CPI falls to 7.3% in October, with food up 15%.

Inflation Spain

The Consumer Price Index (CPI) increased by three tenths of a percentage point in October compared to the previous month and suddenly cut its year-on-year rate by 1.6 points to 7.3%. This is the lowest figure since January, just before war broke out in Ukraine, when the CPI stood at 6.1%, according to the final data published today by the National Statistics Institute (INE).

The body has thus maintained the year-on-year figure of 7.3% that it announced at the end of last month. But it has cut the initially estimated monthly increase in the CPI by one tenth of a percentage point, from 0.4% to 0.3%. October’s inflation rate is 3.5 points lower than the peak reached last July, when the CPI climbed to 10.8%, its highest level since September 1984.

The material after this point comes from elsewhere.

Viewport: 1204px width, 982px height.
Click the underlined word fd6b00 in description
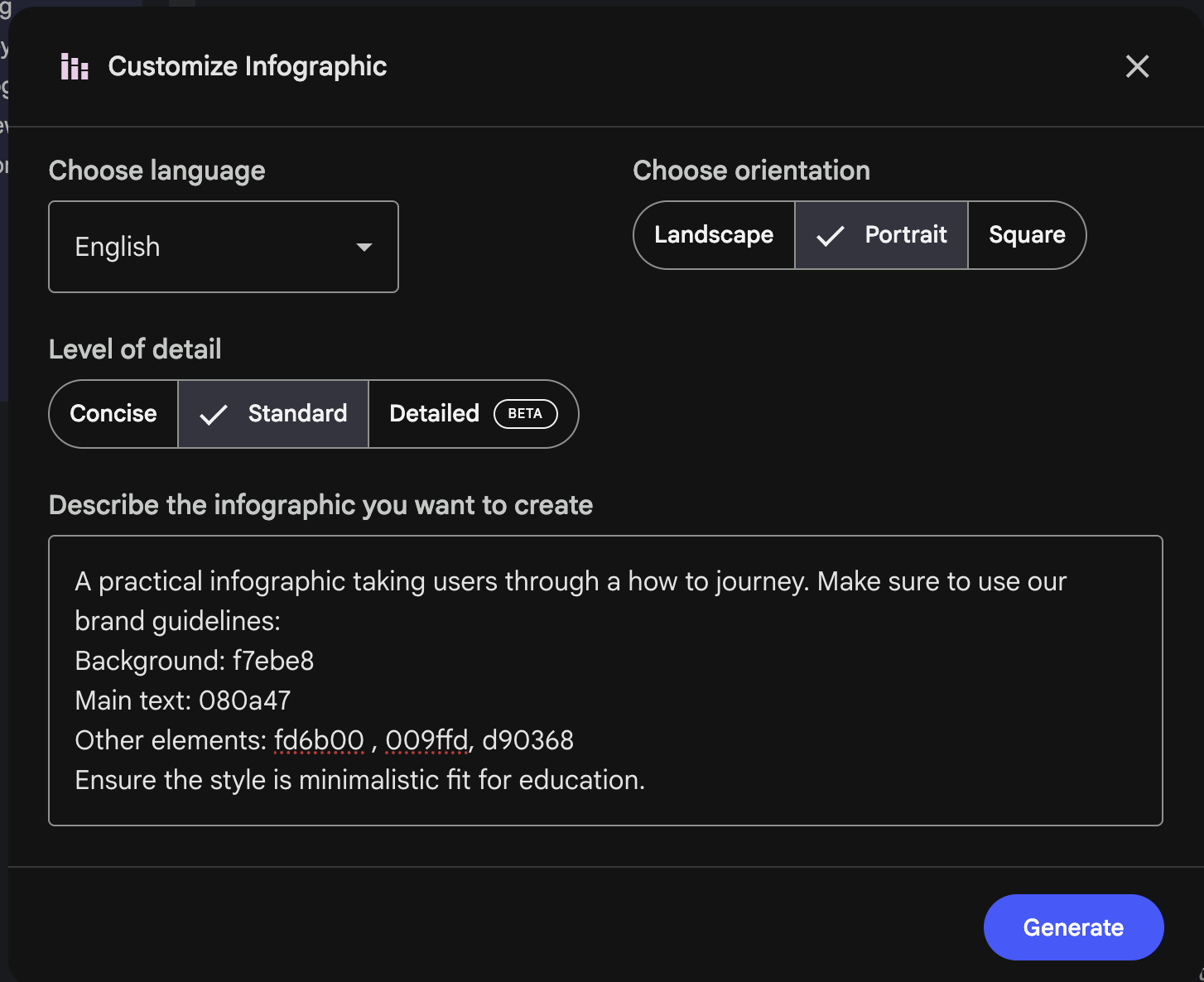[319, 740]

With the moderation recorded in October, inflation has now fallen for three consecutive months in its year-on-year rate, after falling by three tenths of a point in August to 10.5% and by 1.6 points in September to 8.9%.
According to the INE, the moderation of the year-on-year CPI to 7.3% in October is mainly due to the fall in electricity prices and, to a lesser extent, to lower gas prices.

The moderation in inflation was also influenced by the fact that prices of clothing and footwear, due to the new autumn-winter season, have risen less in October this year than they did in the same month in 2021.
At the other extreme, food prices rose again in October. Their rate rose by one point to 15.4%, the highest since the start of the series in January 1994. Particularly noteworthy was the rise in the price of vegetables, meat, milk, cheese and eggs.

Within foodstuffs, those that have risen most in price over the last year are sugar (+42.8%); fresh vegetables (+25.7%); eggs (+25.5%), milk (+25%); oils and fats (+23.9%), and cereals (+22.1%).

Core inflation (excluding unprocessed food and energy products) remained at 6.2% in October, 1.1 percentage points below the headline CPI rate.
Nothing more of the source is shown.